小説「新・人間革命」  6月25日 波濤61

「青春会」は、この一九七五年(昭和五十年)九月二十八日の東京を中心としたグループの結成に続いて、次々と各方面に誕生していった。

 十月には、関西、九州、十一月には、中国、中部、十二月には、北海道、関東に結成。

さらに翌年には、神奈川、東北、信越・北陸に、そして、七七年(同五十二年)九月には、静岡、四国、沖縄に「青春会」が結成され、全国の布陣が整ったのである。

 その間に、女子部長も田畑幾子から藤谷幸栄に交代していた。

いわば、二代の女子部長を中心に、女子部の全国と方面の首脳が、あらゆる角度から人選し、全精魂を注いでつくった、人材の中核が「青春会」といえよう。

 山本伸一は、深く心に決めていた。

 “二十一世紀を担う人材を育成するために奮闘した、

女子部首脳の思いを、その健気な努力を、絶対に無にするまい。むしろ、彼女たちが、自分たちの努力が、これほど美事に実を結ぶのかと驚嘆するほど、メンバーを大人材に育てよう”と。

 彼は「青春会」メンバーとは、結成式をはじめ、さまざまな機会に、直接会い、指導を重ねた。また、

「わが娘よ 弟子よ 断じて 負けるな」(関西青春会)、「わが娘なれば 断じて 挫折と絶望の二字を 捨て去ることだ」(九州青春会)など、指針も贈った。

 さらに、各方面に出かけた折には、会員激励のための仕事を手伝ってもらうなど、メンバーと共に行動した。

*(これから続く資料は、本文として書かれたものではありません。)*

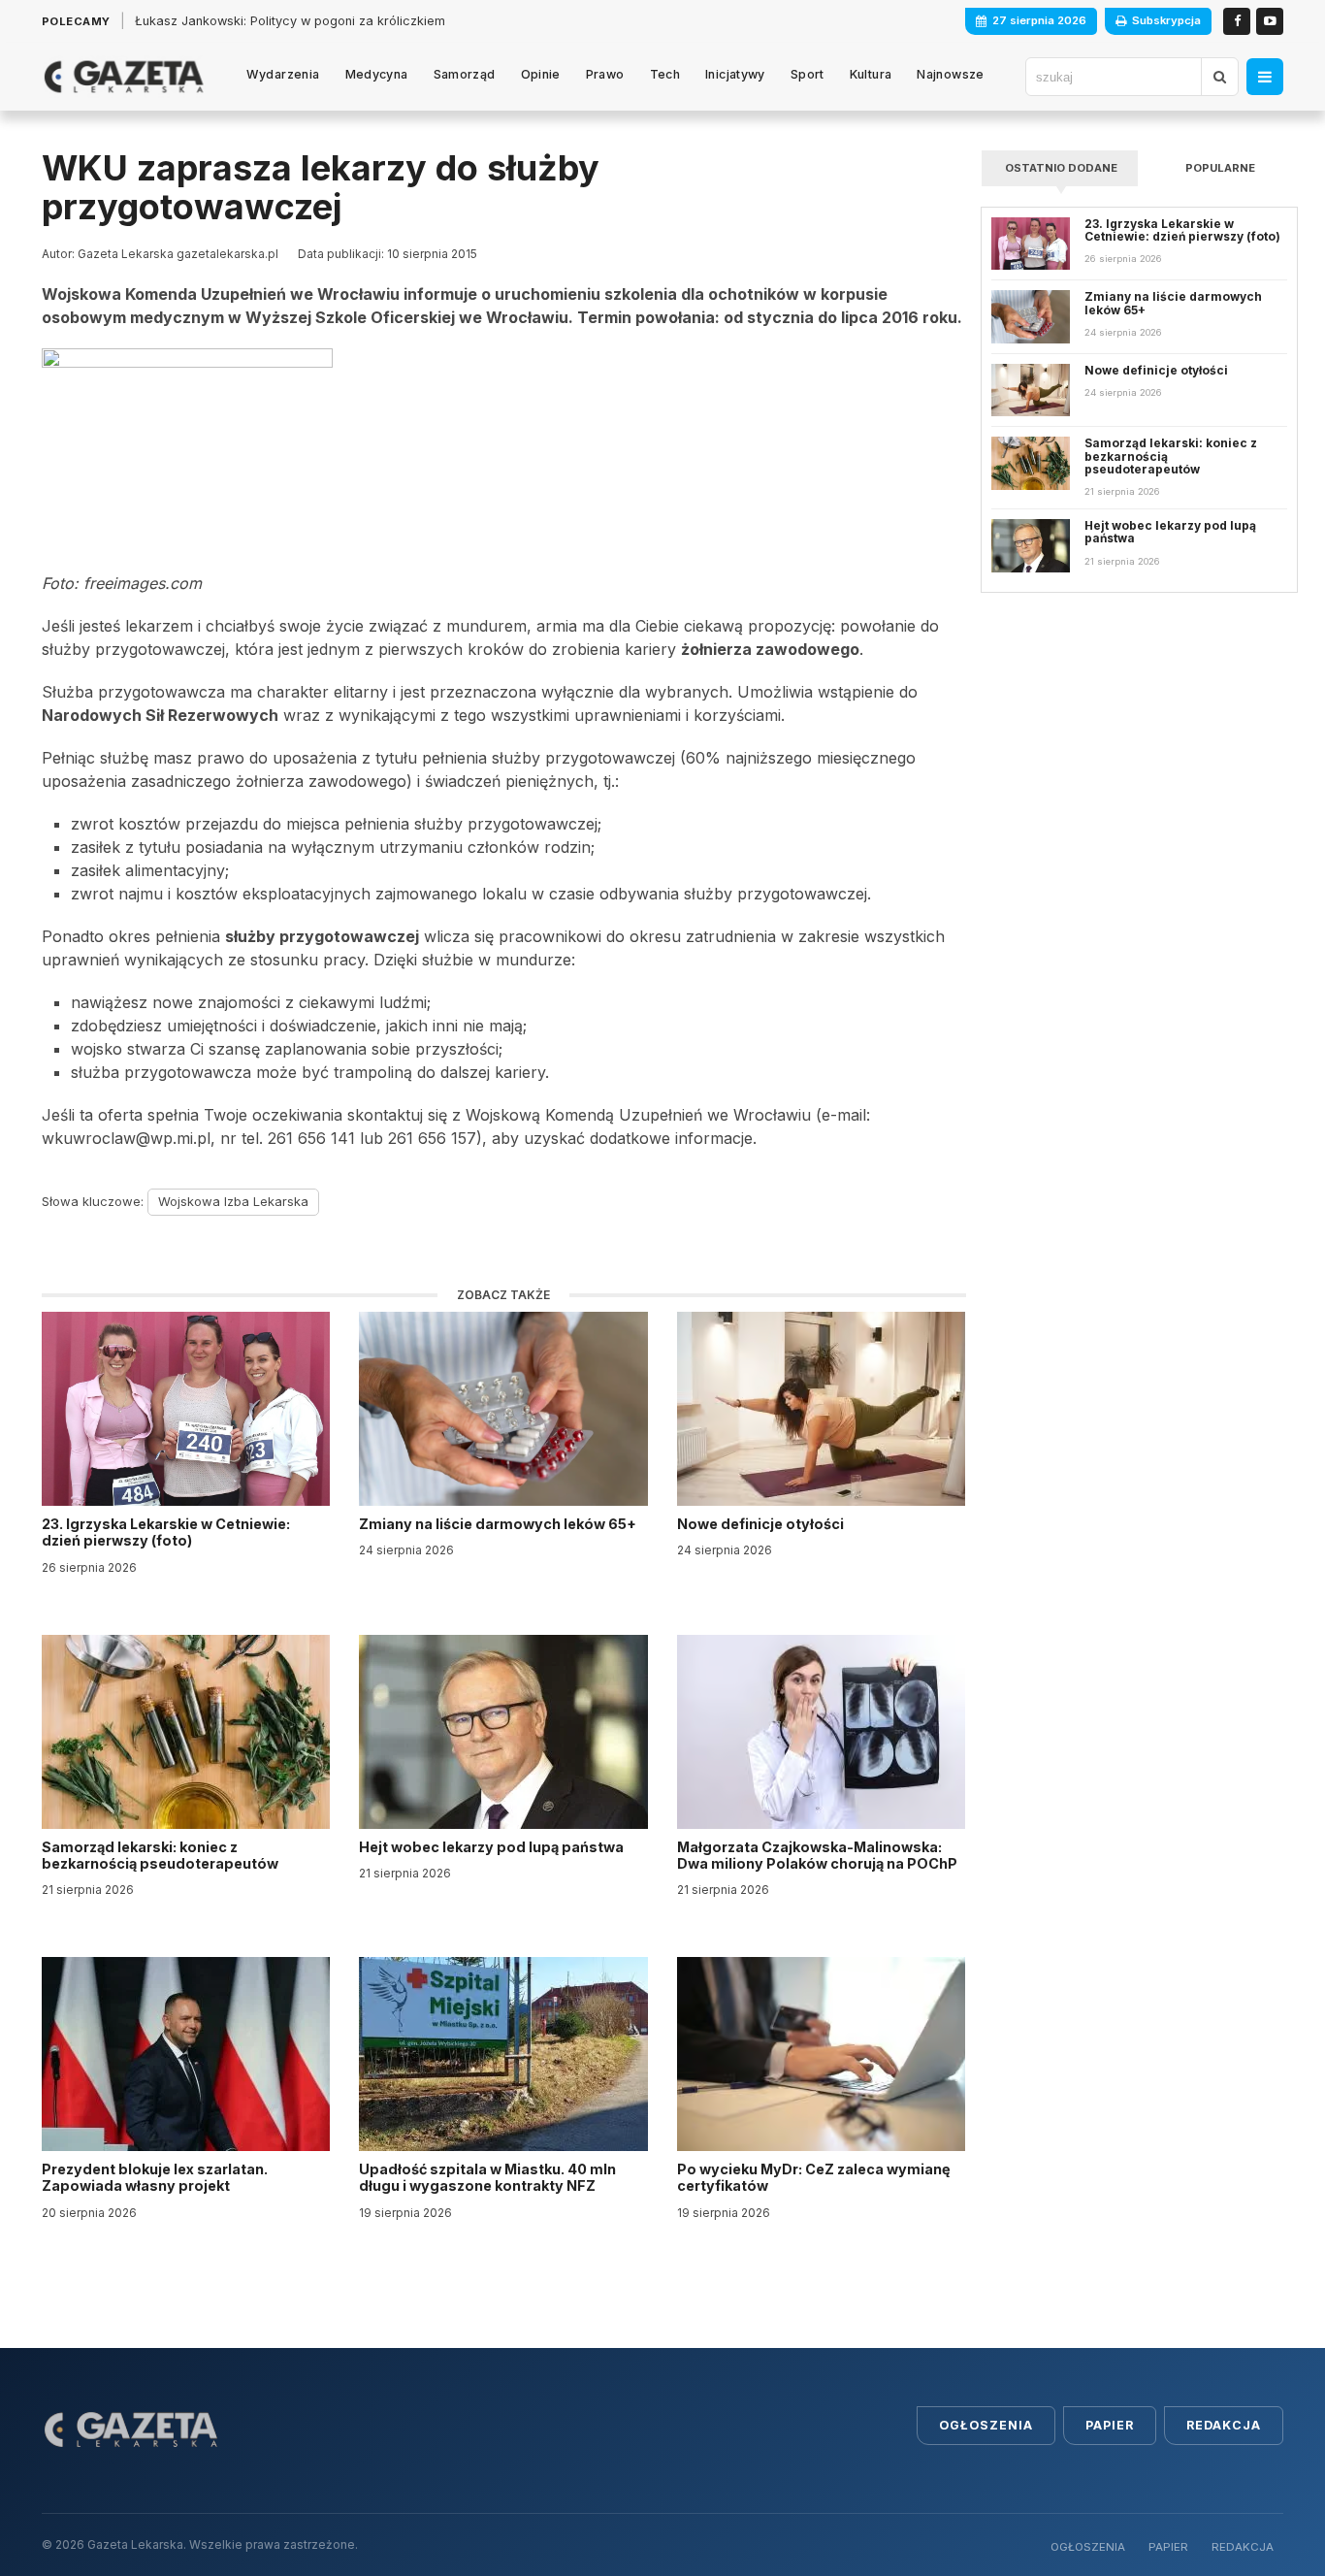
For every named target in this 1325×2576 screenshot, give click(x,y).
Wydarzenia (283, 74)
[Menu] (1264, 76)
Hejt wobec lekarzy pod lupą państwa (493, 1847)
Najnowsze (950, 74)
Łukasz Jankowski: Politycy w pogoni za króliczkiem (290, 21)
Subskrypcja (1166, 20)
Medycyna (376, 74)
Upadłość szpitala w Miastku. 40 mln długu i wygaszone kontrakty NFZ (487, 2177)
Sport (807, 74)
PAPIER (1168, 2547)
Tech (665, 74)
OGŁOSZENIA (1087, 2547)
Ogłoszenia (986, 2425)
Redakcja (1223, 2425)
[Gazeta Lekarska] (124, 76)
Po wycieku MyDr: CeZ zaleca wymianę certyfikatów (814, 2177)
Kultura (871, 74)
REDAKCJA (1243, 2547)
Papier (1109, 2425)
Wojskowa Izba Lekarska (233, 1201)
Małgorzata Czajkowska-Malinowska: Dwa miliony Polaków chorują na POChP (817, 1855)
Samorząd (465, 74)
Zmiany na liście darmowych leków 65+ (499, 1524)
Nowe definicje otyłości (762, 1524)
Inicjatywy (735, 74)
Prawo (605, 74)
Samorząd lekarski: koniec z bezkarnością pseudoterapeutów (161, 1855)
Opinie (541, 74)
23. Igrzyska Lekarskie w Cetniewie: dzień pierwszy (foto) (166, 1532)
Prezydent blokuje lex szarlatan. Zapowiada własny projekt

生命を削って同志を励まし、奉仕する自分の姿を通して、学会の精神を、彼女たちに伝えようとしたのだ。

まさに、手づくりの人材育成であった。

 「女性の組織を強くしていくためには、新しいリーダーを大胆に抜擢し信頼し、実際の戦いのなかで、忍耐強く育てていくことである。

そうやって、民衆のなかで成長していった女性リーダーは、幾百万の広大な女性たちを率いていくことができる」(注)――これは、伸一と峯子が深い交友を結ぶことになる、周恩来総理の夫人・トウ穎超の言葉である。